ーー音楽を作るためのお金が、CDの売り上げから回収できない、ということですね。

沖野:悲観的になるつもりはないんですが、現実問題として、「これではもう作れないよ」というのが正直なところです。ブログにも書きましたけど、「じゃあ、僕は音楽活動をやめていいの?」っていう極論に達してしまう。ニーズがない、もしくはニーズがあってもお金が支払われないから。例えば、YouTubeの再生回数が10万回を超えていても、ダウンロード数は200~300の楽曲というのは普通にあり得るかもしれない。僕は作り手でありながら、消費者でもあります。レコードも買えばCDも買う、デジタル音源もダウンロードします。なぜそうするかというと、もちろん価値を認めているという側面もあるし、将来そのアーティストがまたより良い作品をつくるための投資、といった側面もあるんです。しかし、いまの消費者の多くは、アーティストがかけたコストや、アーティストの報酬をまったく想像すらしていない。近年ではプロ・アマ問わず、アーティスト(制作者)への投資サイトもできていますけど、一般的に普及しているとは言えません。好きなアーティスト、好きな楽曲に支払った額が、そのアーティストの次なる作品の資金源になっていることをわかってもらいたくて、あのブログのエントリーを書こうと思ったんです。

ーーそのような問題を強く感じるようになったのはいつくらいからですか?

沖野:僕はかつてフォーライフと契約をし、Kyoto Jazz Massive名義ではソニーから作品をリリースしています。1枚目のソロアルバム「UNITED LEGENDS」は、2006年にジェネオンから発売しているんですが、その当時は制作費に潤沢な予算がありました。2枚目のソロアルバム「Destiny」は、それから5年後の2011年にリリースしたんですが、そこから局面は劇的に変わりました。「Destiny」は「UNITED LEGENDS」の半分の予算で作ることになったんですが、まったくリクープ(回収)できなかった。

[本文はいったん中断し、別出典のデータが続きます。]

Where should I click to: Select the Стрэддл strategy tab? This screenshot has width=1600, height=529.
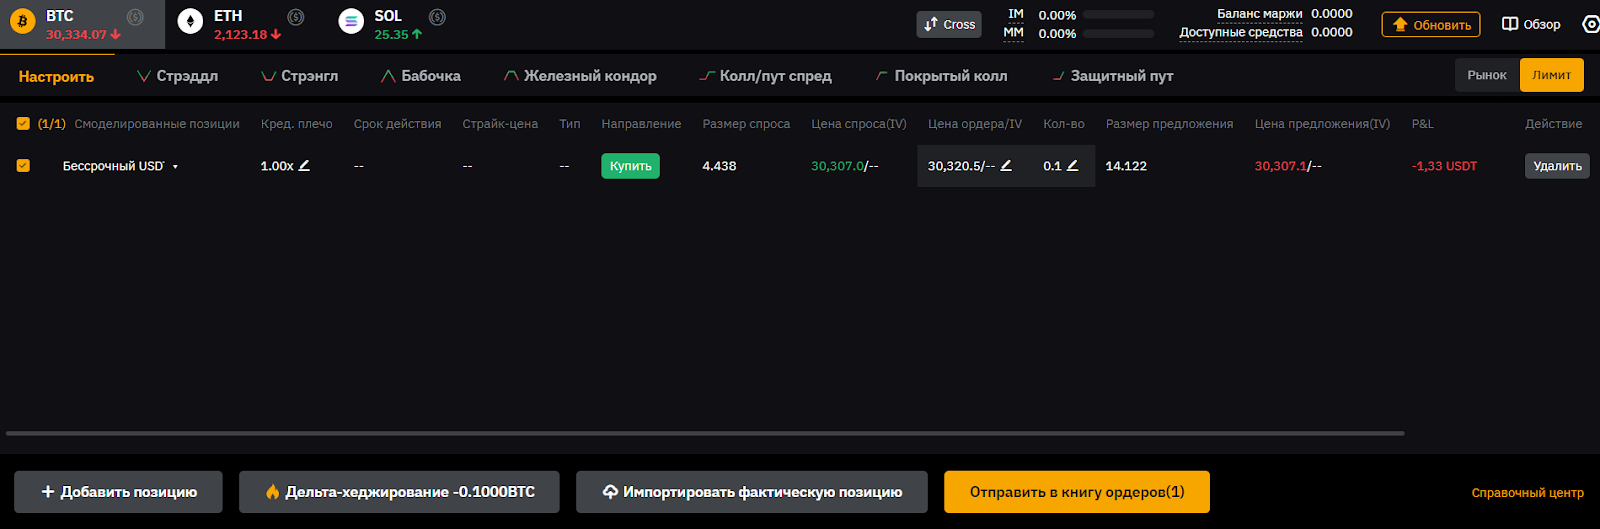tap(178, 76)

 イベントやフェスなどの収入もありますが、制作に費やしたお金が純粋にリクープできるかどうかという意味では、「Destiny」を境にほぼ絶望的な数字に変わりました。世の中的には高い評価を得ながらも、それが次の作品の資金源とはなり得ない。iTunesの総合チャートで3位までいったにも関わらず、制作予算をリクープできない、これは非常に由々しき問題なんです。